■ AIM OF THE TASK ■
In the entries below, start with the line containing "Image resolution: width=1269" and go on through the line containing "months-result: 7 months is". Write those lines as a JSON list of strings, one string per line, and skip any blank lines.

■ THE DATA ■
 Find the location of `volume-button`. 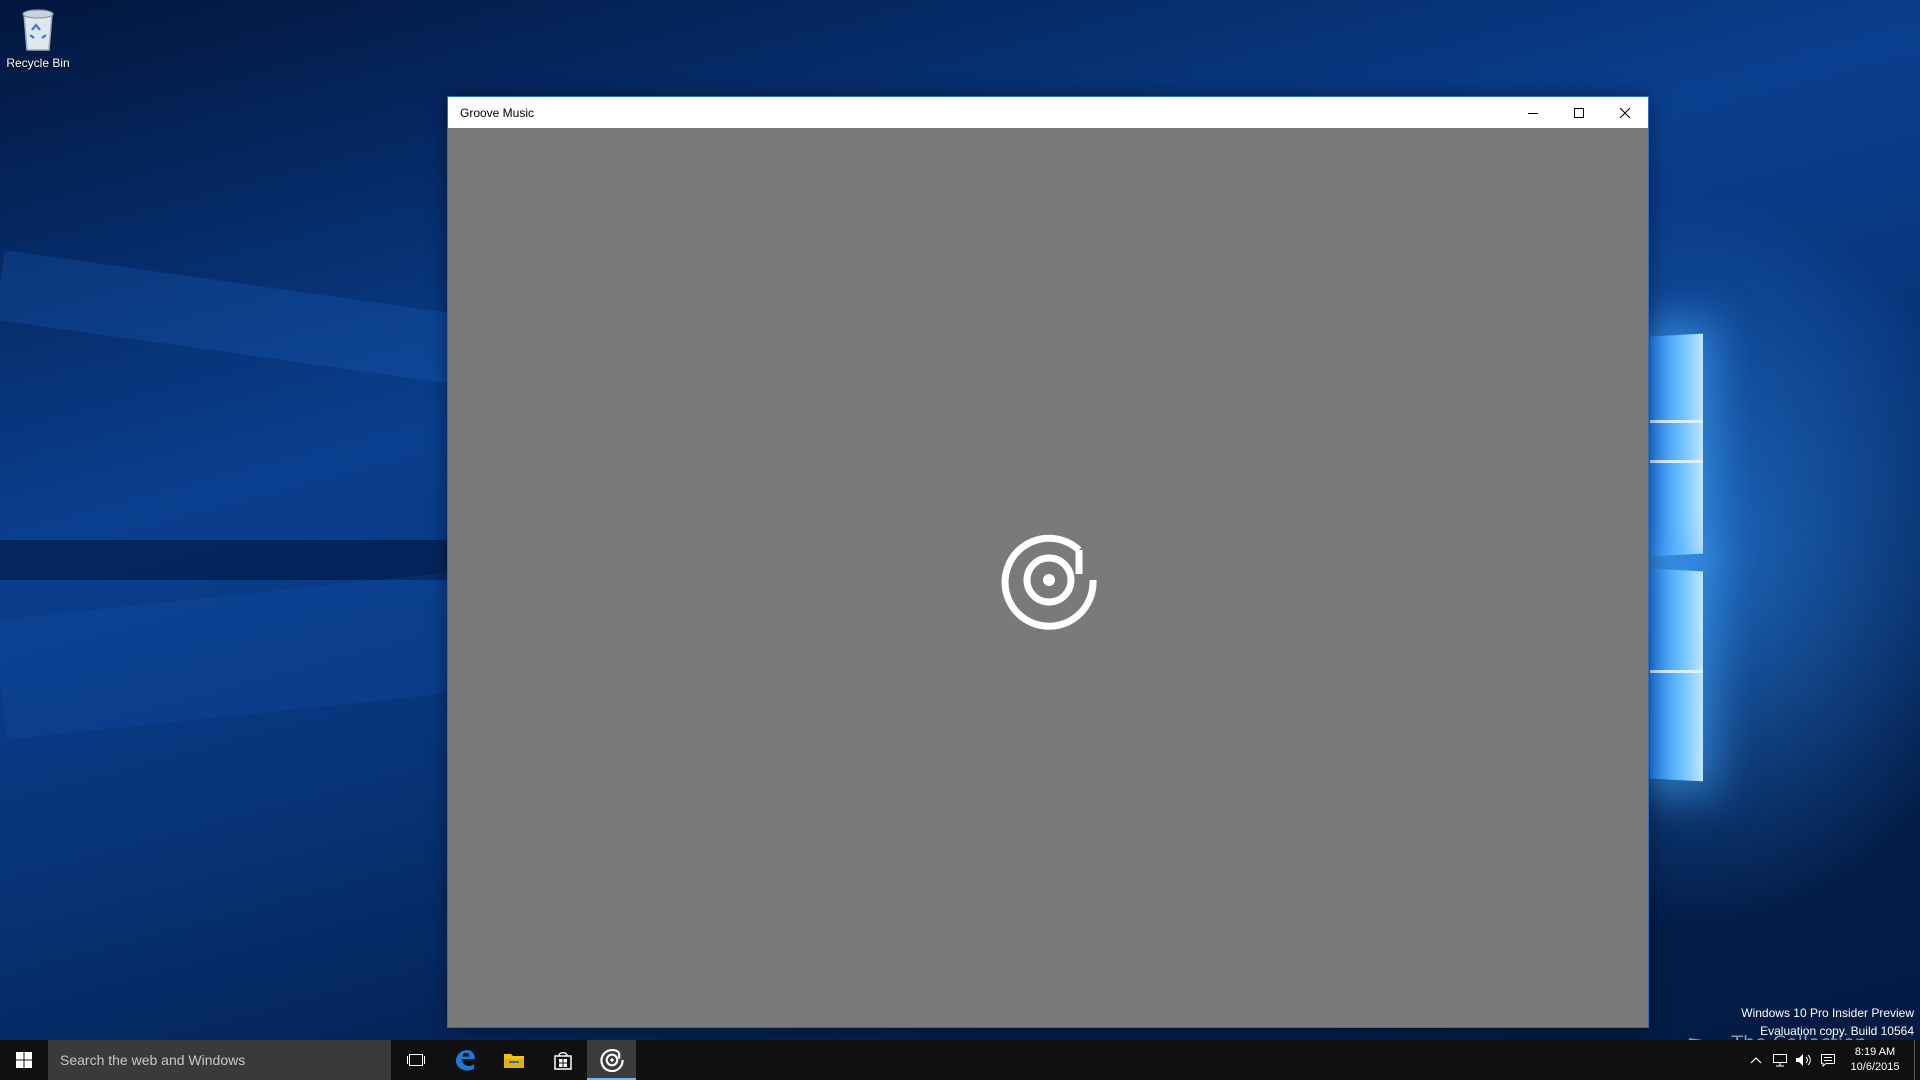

==

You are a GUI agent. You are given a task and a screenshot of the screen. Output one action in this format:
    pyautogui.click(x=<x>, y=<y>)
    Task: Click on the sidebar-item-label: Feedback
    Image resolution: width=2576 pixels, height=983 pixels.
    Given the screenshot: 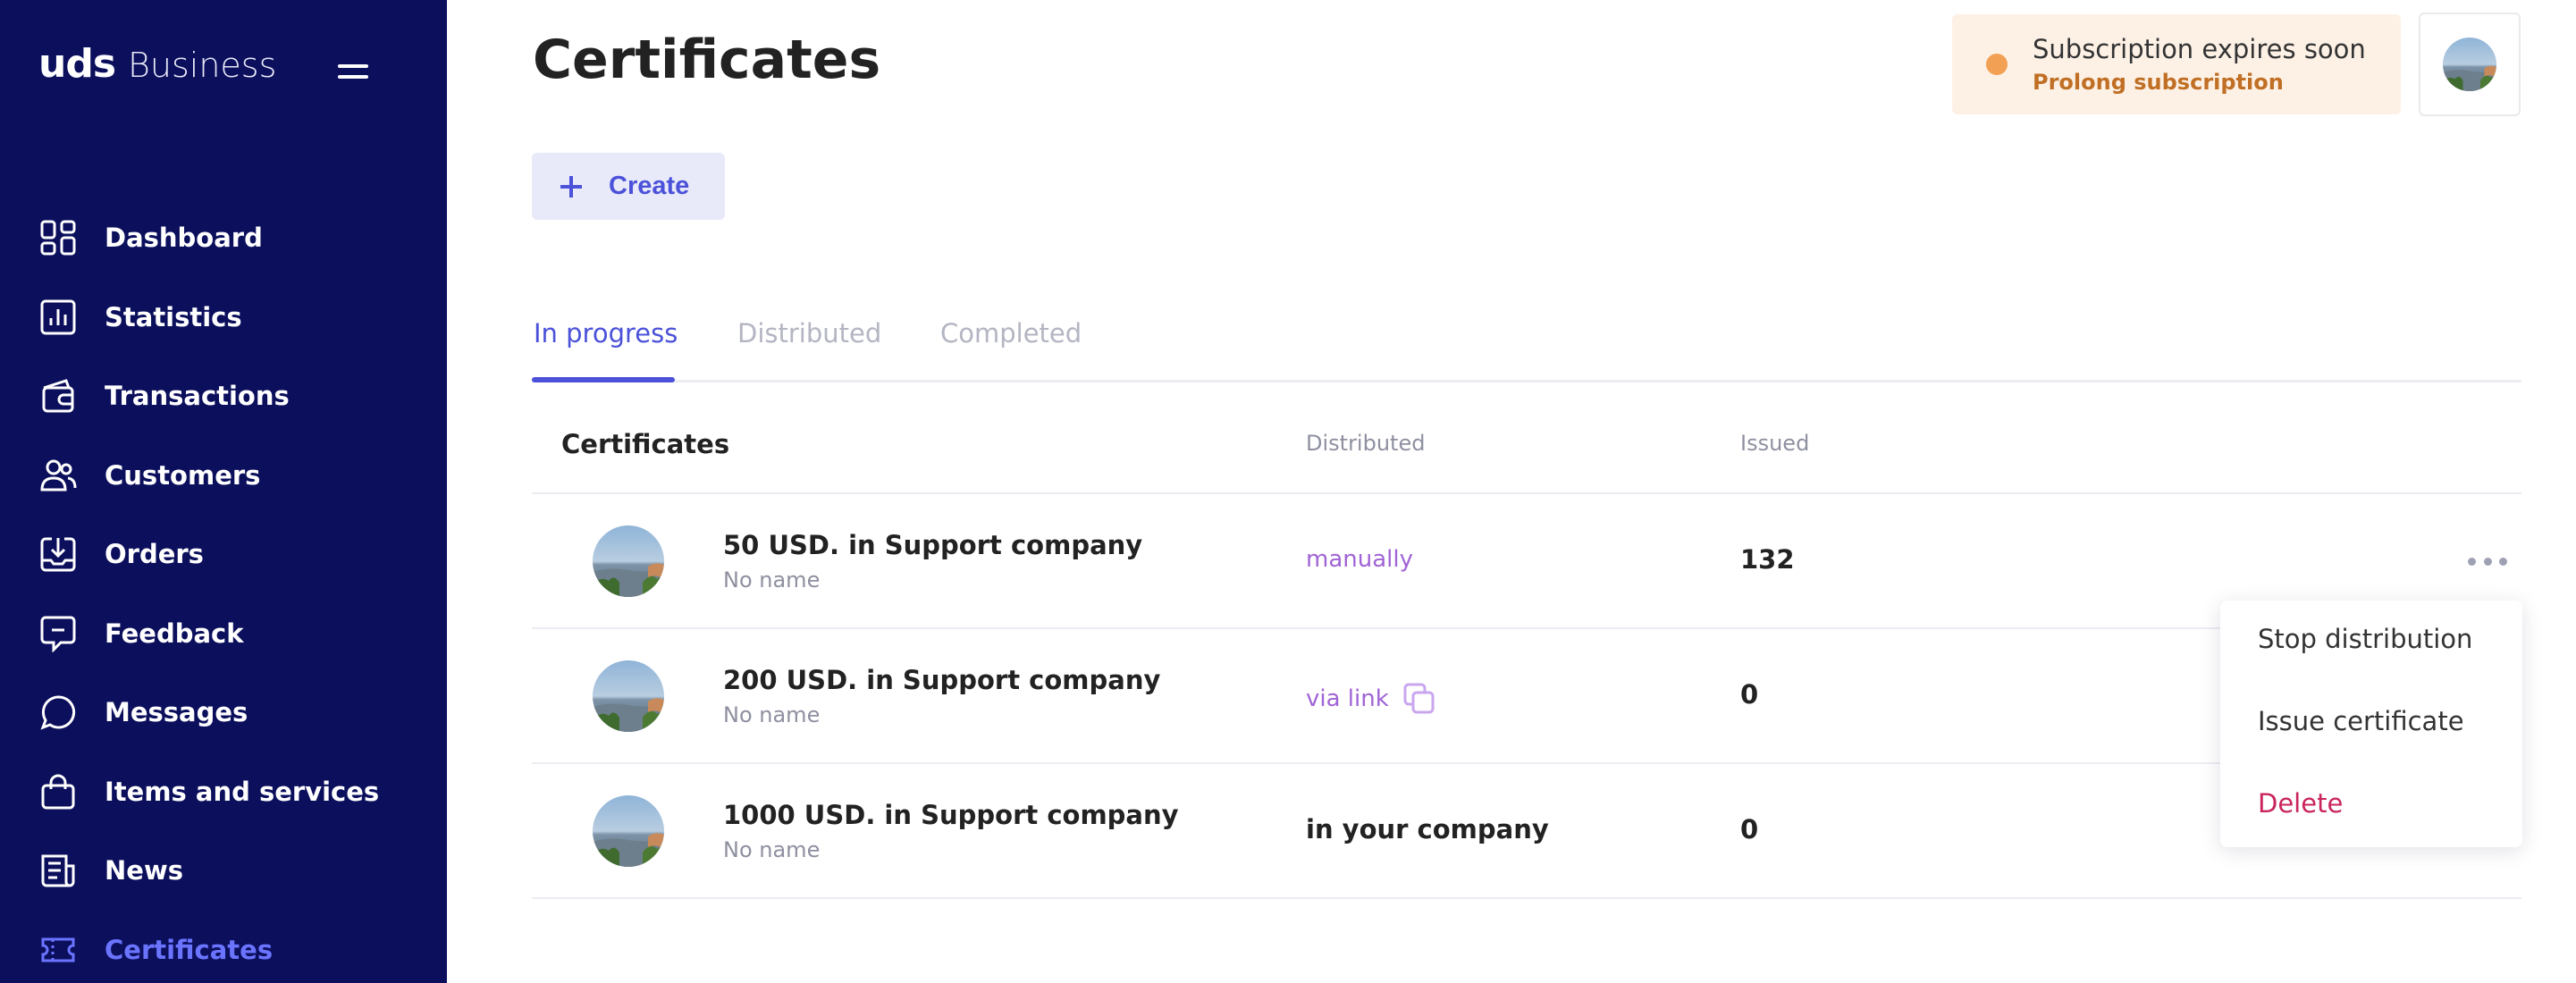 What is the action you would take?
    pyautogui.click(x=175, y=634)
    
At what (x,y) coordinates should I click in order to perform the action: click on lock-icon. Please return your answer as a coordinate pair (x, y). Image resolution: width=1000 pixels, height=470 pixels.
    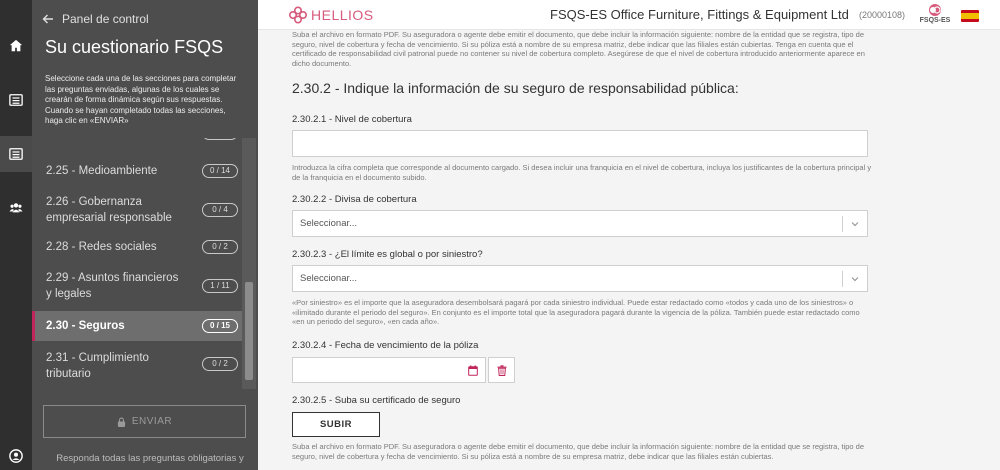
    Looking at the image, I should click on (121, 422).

--

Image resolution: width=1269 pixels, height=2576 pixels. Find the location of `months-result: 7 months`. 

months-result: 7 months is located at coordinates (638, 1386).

■ OUTPUT FOR THIS EXERCISE ■
[
  "Image resolution: width=1269 pixels, height=2576 pixels. Find the location of `months-result: 7 months`. ",
  "months-result: 7 months is located at coordinates (638, 1386)."
]